The criminal indictments of two former HBO & Co. executives may scare healthcare software vendors into toeing the line on how they report financial performance to shareholders.
But the indictments by themselves won't ease high-stakes pressure in the industry for vendors to land big fish and for buyers to be able to wiggle off the hook.
The pressure arises from a sales practice in which providers must commit millions of dollars upfront for sophisticated software long before it's installed and performing as advertised, which leads customers to delay decisions and try to hedge their bets. But in doing so, they may play a role in inflating vendor revenue through illegal accounting practices.
Those are views of industry observers in the wake of federal securities fraud charges leveled late last month against Albert Bergonzi and Jay Gilbertson, co-presidents and co-chief operating officers of the Atlanta-based healthcare information systems and services company before it was acquired by San Francisco-based McKesson Corp. in 1999.
Bergonzi, 50, and Gilbertson, 40, will appear before U.S. District Judge Phyllis Hamilton this week in San Francisco. Attorneys said both will plead not guilty.
Federal prosecutors in a 17-count indictment allege that the two "systematically defrauded HBOC shareholders and the investing public" by inflating revenue and earnings through improper contracting practices and underreporting of expenses (Oct. 2, p. 2). The Securities and Exchange Commission filed a civil complaint alleging similar wrongdoing by the two executives.
The criminal indictment also identified 15 HBOC customers that agreed to various contingencies in purchasing software, which allowed prospects to sign a sales contract but gave them a way out if their remaining concerns were not resolved.
Such addendums have been common in the industry, said attorney Ed Getz, a partner in the Chicago office of Gardner, Carton & Douglas and vice chairman of its technology ventures group. "The vendor wants the deal. Providers won't do it unless the remedy is provided," Getz said.
But when contingencies are handled as separate agreements, called "side letters," they can be concealed by a vendor's officers and thus enable contracts to be counted as unencumbered revenue, which violates generally accepted accounting principles.
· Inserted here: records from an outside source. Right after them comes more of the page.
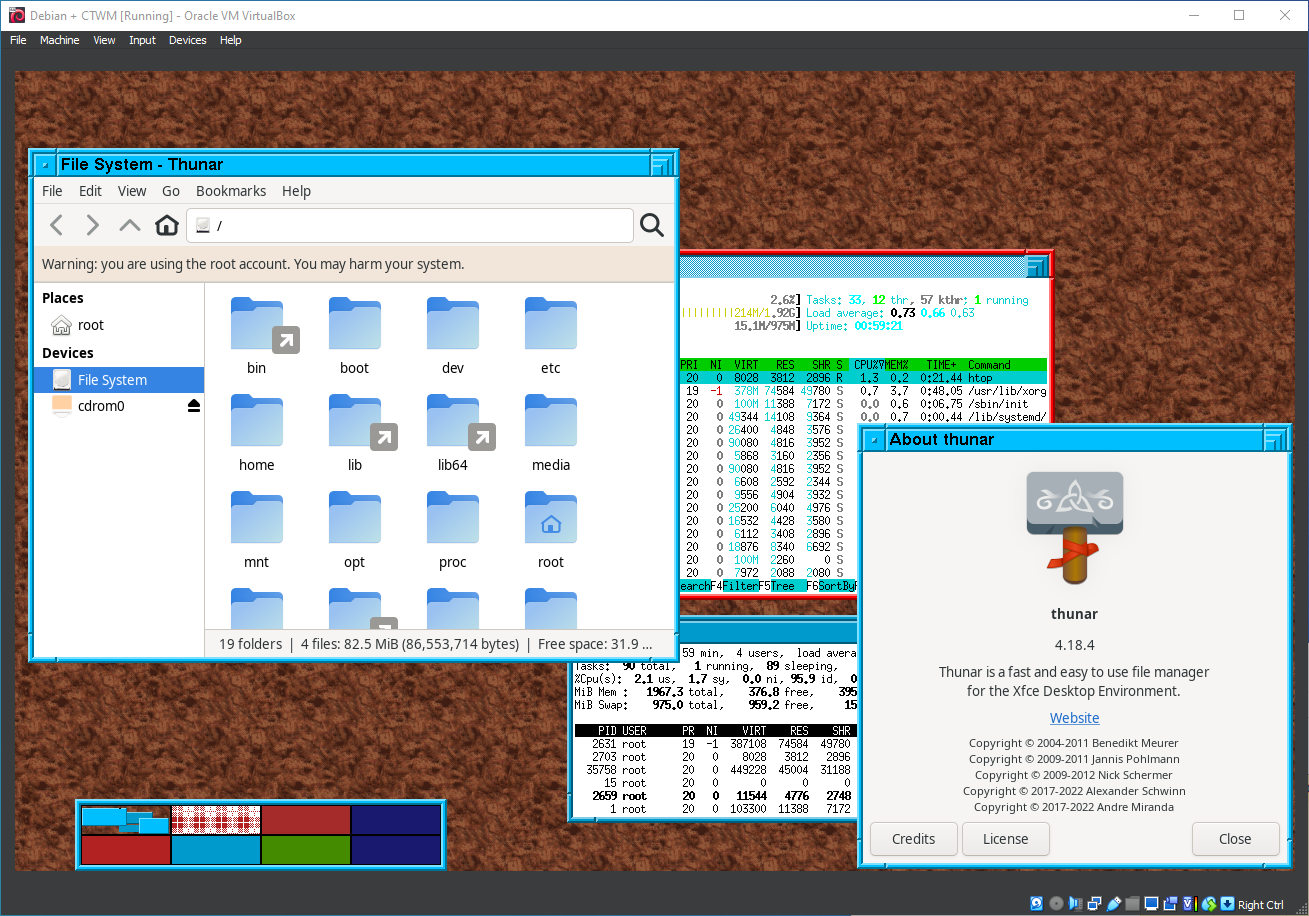The height and width of the screenshot is (916, 1309).
Task: Click the USB devices icon in VirtualBox status bar
Action: (x=1113, y=903)
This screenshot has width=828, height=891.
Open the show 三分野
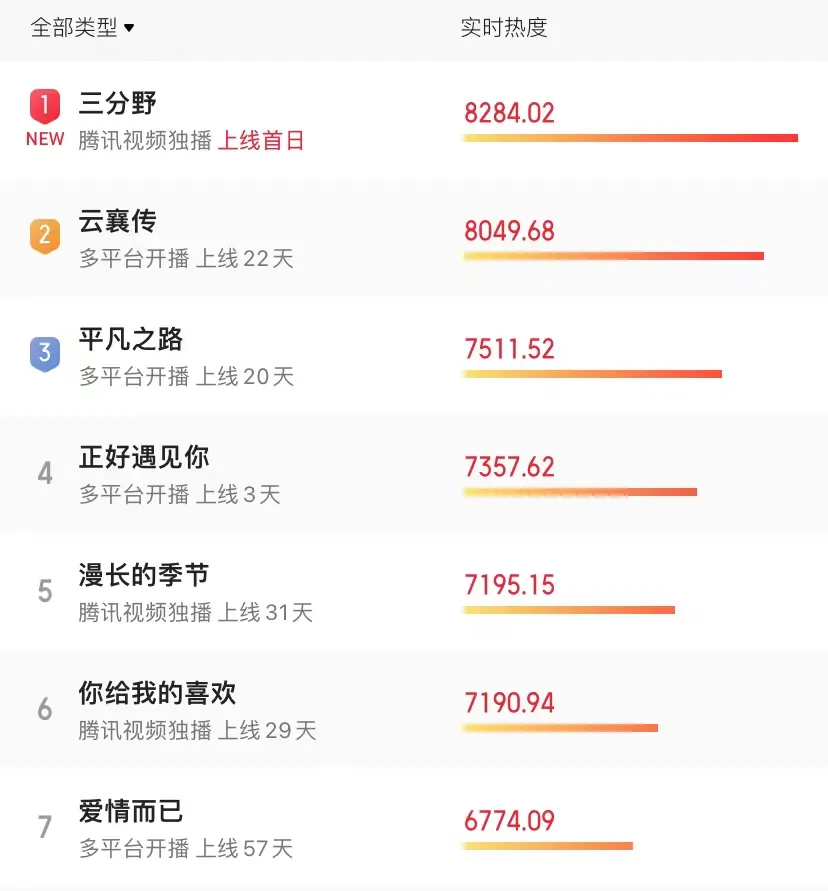coord(118,103)

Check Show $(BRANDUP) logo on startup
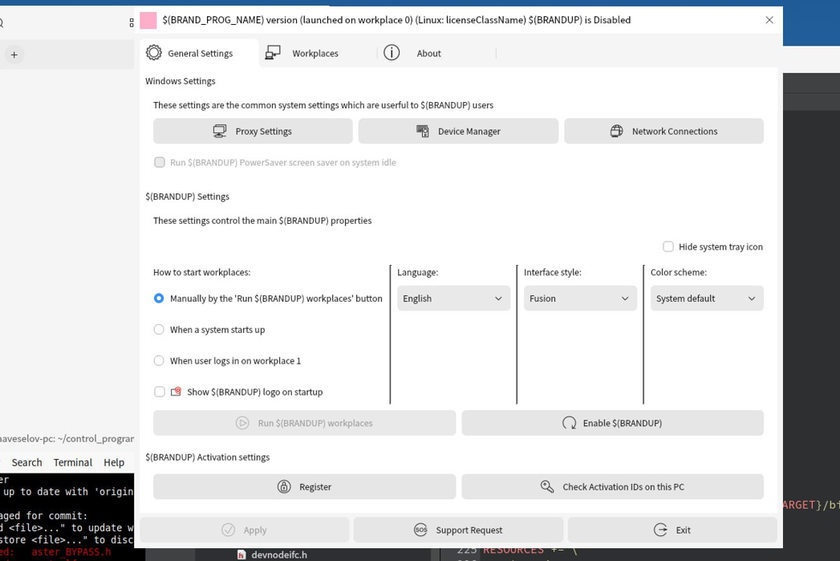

Prosecutors allege that's just what happened in the HBOC fraud scheme.
"A side letter gives rise to questionable revenue practices on the part of a vendor, but it's not an issue of contractual concern for a customer," Getz said. "The provider's purpose is simply to get the remedy."
Prospective purchasers will have to think through such arrangements more completely, industry observers warned. "To have it as a totally side agreement begs the question of why," said Mitch Work, senior vice president of WorkingNets, an Altadena, Calif.-based company offering online resources to managers with purchasing responsibilities.
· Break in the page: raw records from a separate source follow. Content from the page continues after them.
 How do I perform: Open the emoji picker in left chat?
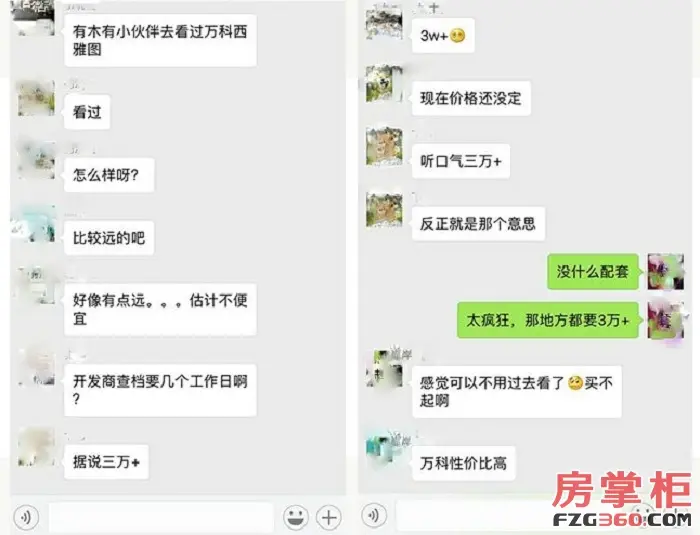coord(296,517)
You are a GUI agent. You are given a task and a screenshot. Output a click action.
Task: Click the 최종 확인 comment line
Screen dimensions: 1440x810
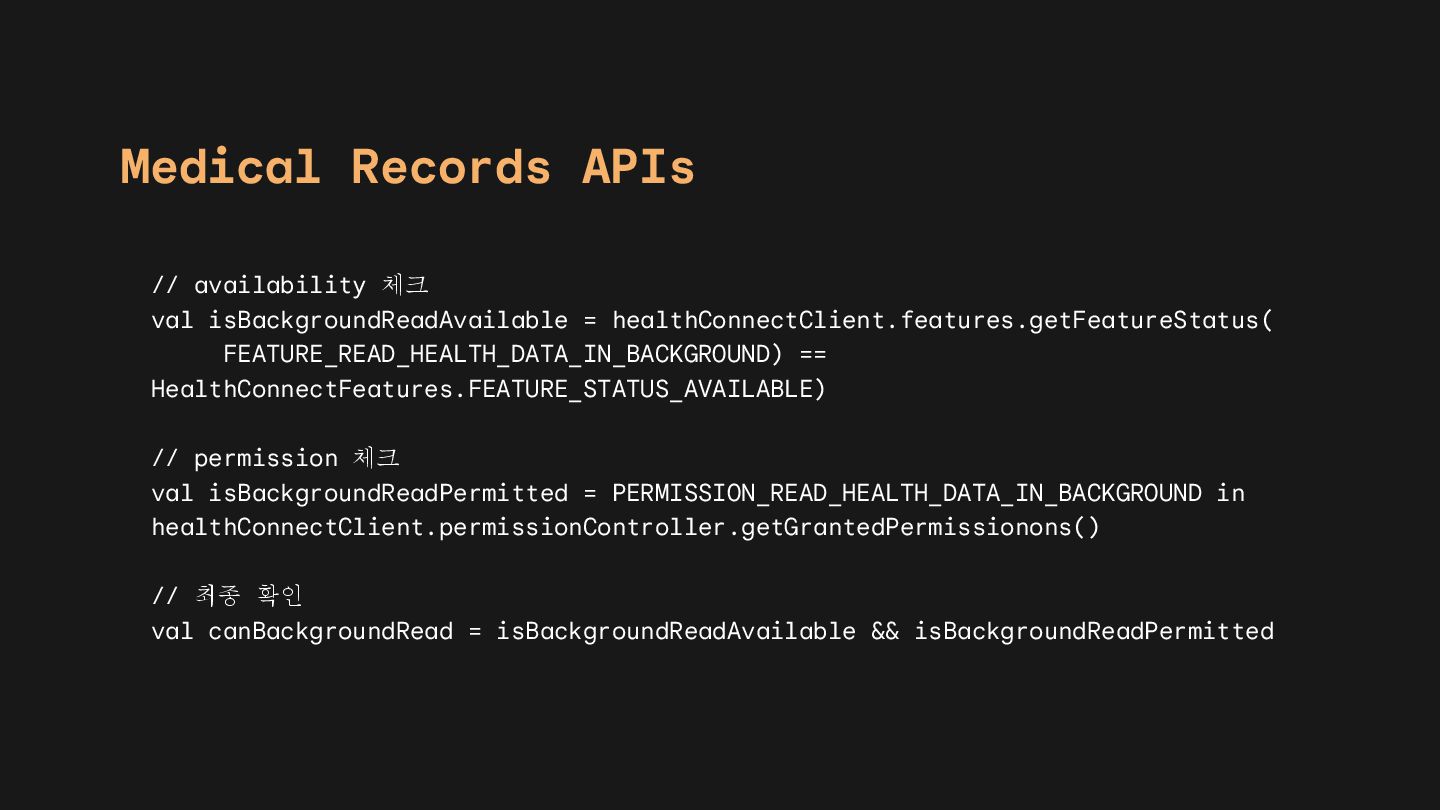tap(227, 596)
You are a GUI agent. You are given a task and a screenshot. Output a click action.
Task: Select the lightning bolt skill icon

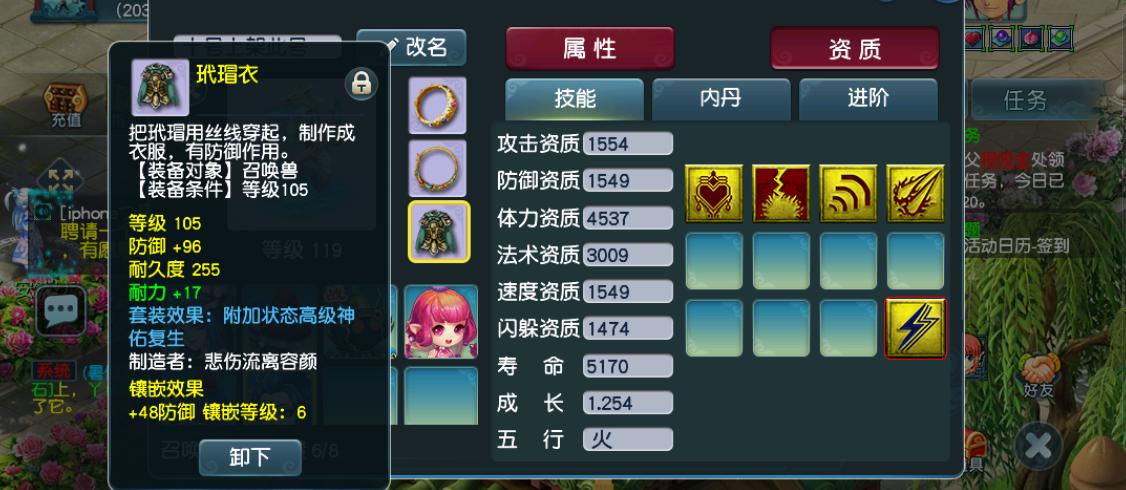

"Nobody wants to be tainted by somebody else's questionable acts," said Getz, referring to the 16 incidents in the indictment outlining illegal revenue accounting stemming from provider contractual agreements.
But sellers also are being given notice about side letters, he said. "Clearly from the lesson demonstrated in the HBOC experience, that's an unwise practice from the standpoint of the vendor."
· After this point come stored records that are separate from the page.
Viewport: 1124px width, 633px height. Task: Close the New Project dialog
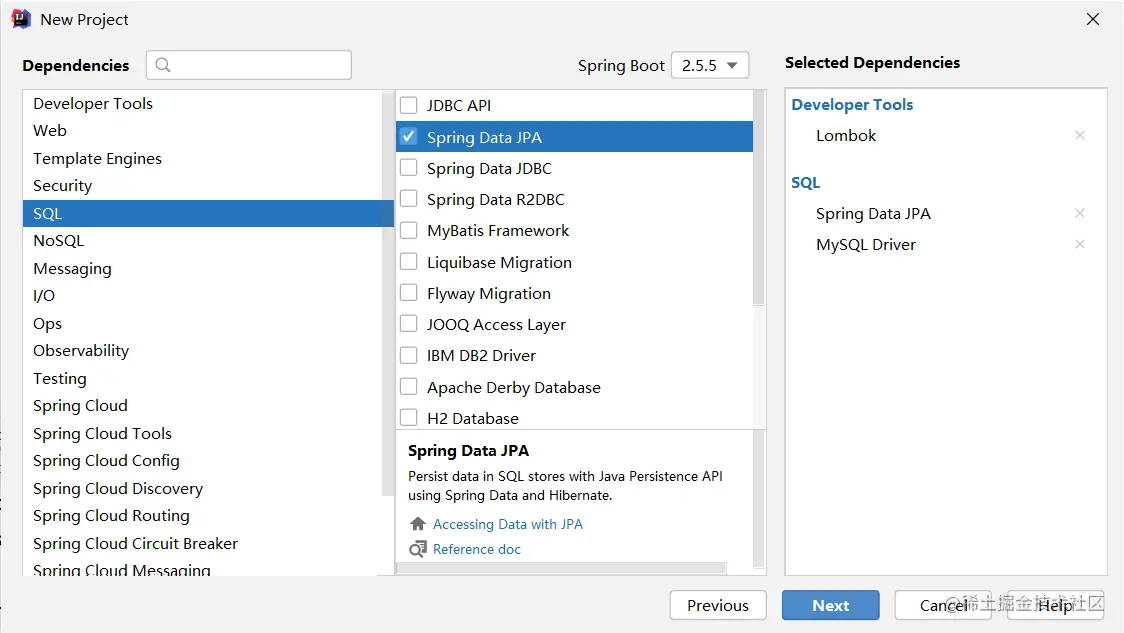(1093, 19)
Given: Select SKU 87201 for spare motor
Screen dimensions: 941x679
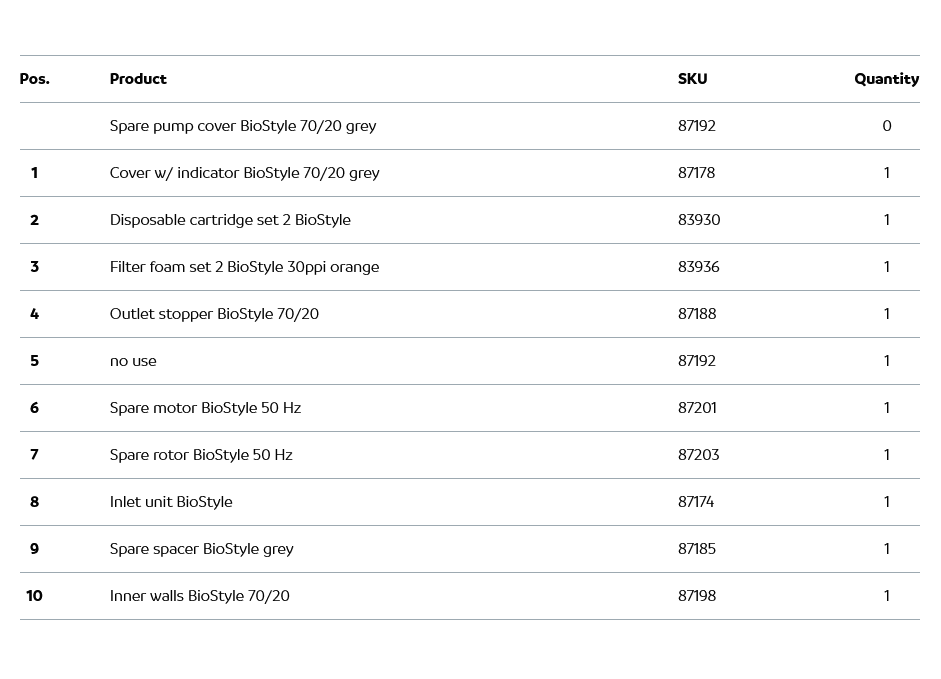Looking at the screenshot, I should pos(697,408).
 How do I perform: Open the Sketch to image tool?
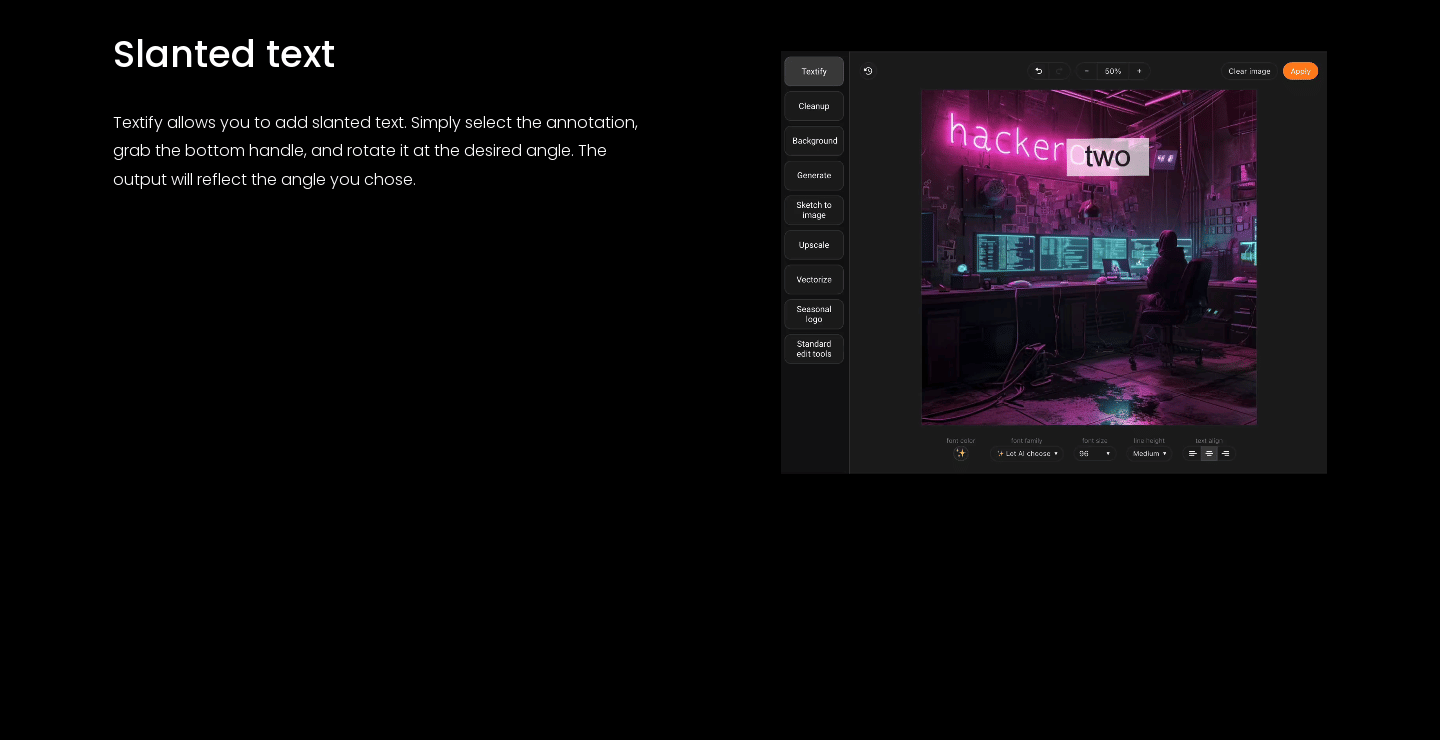(814, 210)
"I think the industry has been scared straight," said Simmi Singh, chairman of the Center for Healthcare Information Management, an Ann Arbor, Mich.-based trade group for software vendors and consultants. "The books in healthcare are going to be clean for a long time to come."
That still leaves the problem of making sales and bringing in revenue. Selling to provider organizations is "a very complex, long-term endeavor" that can pit several vendors against each other in a costly campaign to win a multimillion-dollar contract, said Work, who spent a dozen years as a healthcare information technology consultant before joining WorkingNets last year.
"You're playing for high stakes," Work said of the healthcare software business. When only a few concerns such as financing or board approval stand in the way of a sale, a written contingency can pave the way for a contract signing and take competitors out of the chase, he said. "Contingencies by themselves are totally appropriate."
But in this case, the use of side letters was the "wrong way to go after a reasonably sound objective," said Singh, who is vice president of global insurance and health industry services at SeraNova, an information management company.
The contingency option has been complicated by the SEC and accounting standards authorities, which have cracked down on revenue recognition practices that record sales prematurely.
Though contingencies can seal a sale, they now prevent publicly traded companies from recording the sale as booked revenue until all the conditions are waived by the provider customer, he said. For that reason, "most vendors are loath to grant a refund remedy because it affects their revenue recognition potential," Getz said.
That could lead to situations in which a vendor will grant the contingency, but only if it's not reported as such, he said.
As long as companies are under investor pressure to meet quarterly earnings targets, the temptation to stretch the truth in disclosures to shareholders is there, Singh said.